日本のSDGs達成度は19位|達成への課題と企業事例
世界的に取り組まれているSDGs(エス・ディー・ジーズ)は、「持続可能な開発目標」という意味で、国や地域、企業がさまざまな取り組みを実施しています。
日本国内でも多くの企業や団体がSDGs達成に取り組んでいますが、実現においては複数の課題が残っていることも事実です。
ここでは日本におけるSDGsの課題と、達成度や解決策について紹介していきます。
【日本】SDGsの達成度と課題について
SDGsの策定において、17の目標が設定されました。
「誰一人取り残さない」という原則から、世界においてより脆弱な立場の人々に目を向けた対策が求められています。
我が国日本でも、SDGs達成を掲げてさまざまな取り組みを行っています。
国際的な取り組みとなると、各国に比べて日本の達成度はどの程度なのか気になる方も多いのではないでしょうか。
そこで、日本におけるSDGsの現状と、今後の課題について見ていきましょう。
2022年のランキングでは19位
SDGsは、目標の達成期限を2030年に設定しています。
期限まで残り10年を切った2022年時点のSDGs達成度ランキングによると、日本は163カ国中の19位となり、2021年の18位よりも順位が低下しています。
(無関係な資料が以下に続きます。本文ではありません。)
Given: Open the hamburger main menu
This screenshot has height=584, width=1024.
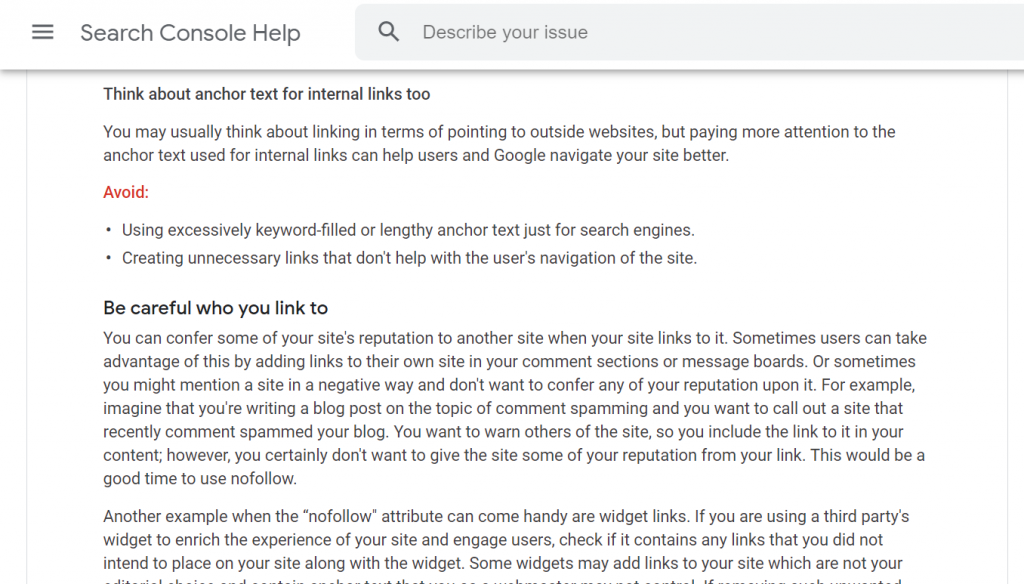Looking at the screenshot, I should [42, 32].
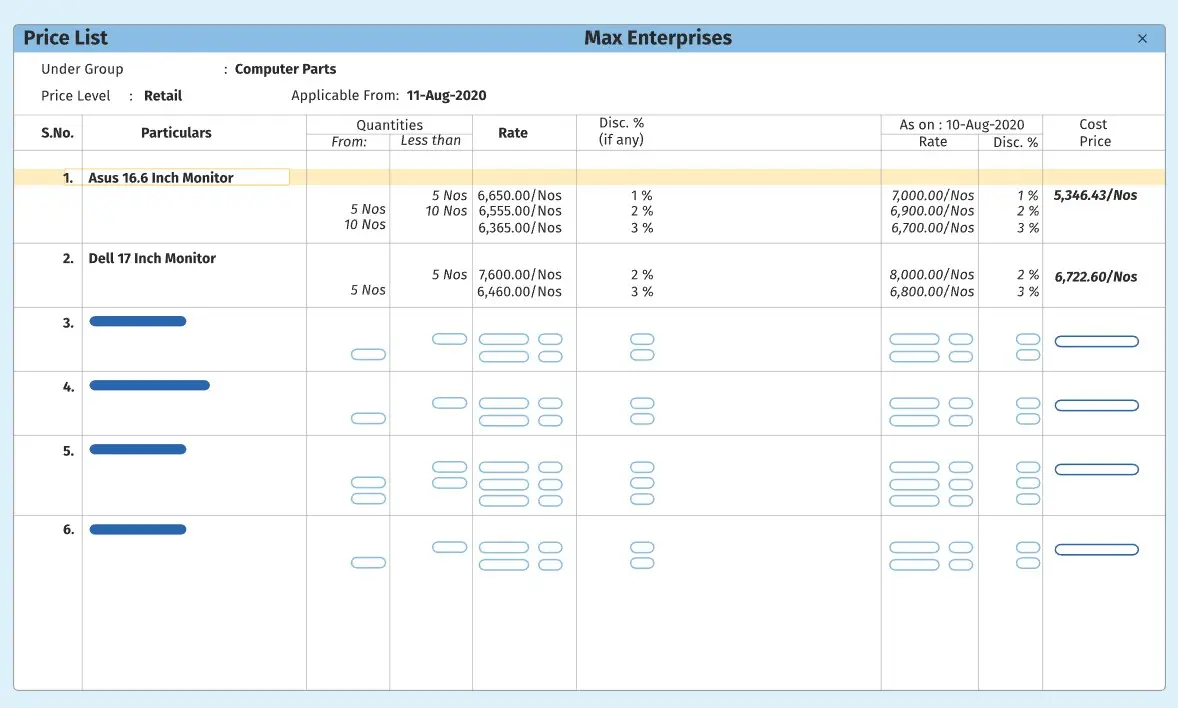The image size is (1178, 708).
Task: Select the Dell 17 Inch Monitor item
Action: [152, 258]
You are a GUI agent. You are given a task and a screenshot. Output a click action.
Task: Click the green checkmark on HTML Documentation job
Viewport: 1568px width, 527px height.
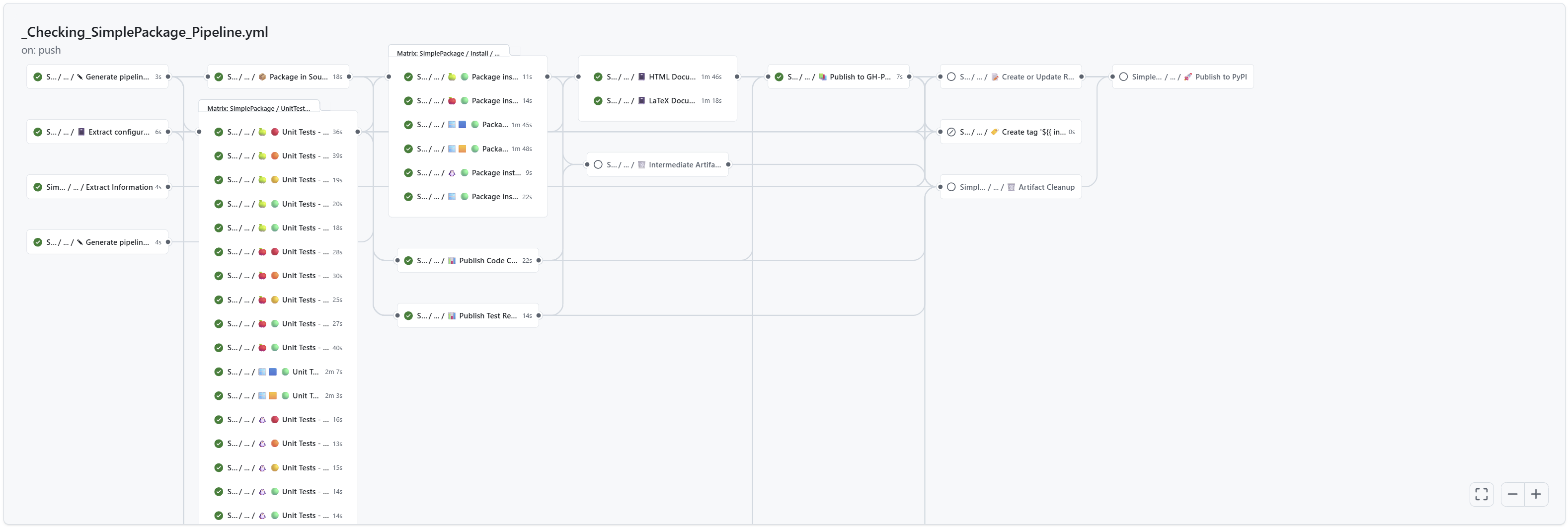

。
参照:「JETRO「ビジネス短信」」
参照:「Sustainable Development Report 2021」(Bertelsmann Stiftung)
国際的に見ると、日本はアジアでトップの達成度を誇っています。
積極的にSDGsへ取り組み、多くの目標を達成していたことが分かります。
また、SDGs達成度ランキングの特徴として、上位10カ国がすべて欧州の国であることがあげられます。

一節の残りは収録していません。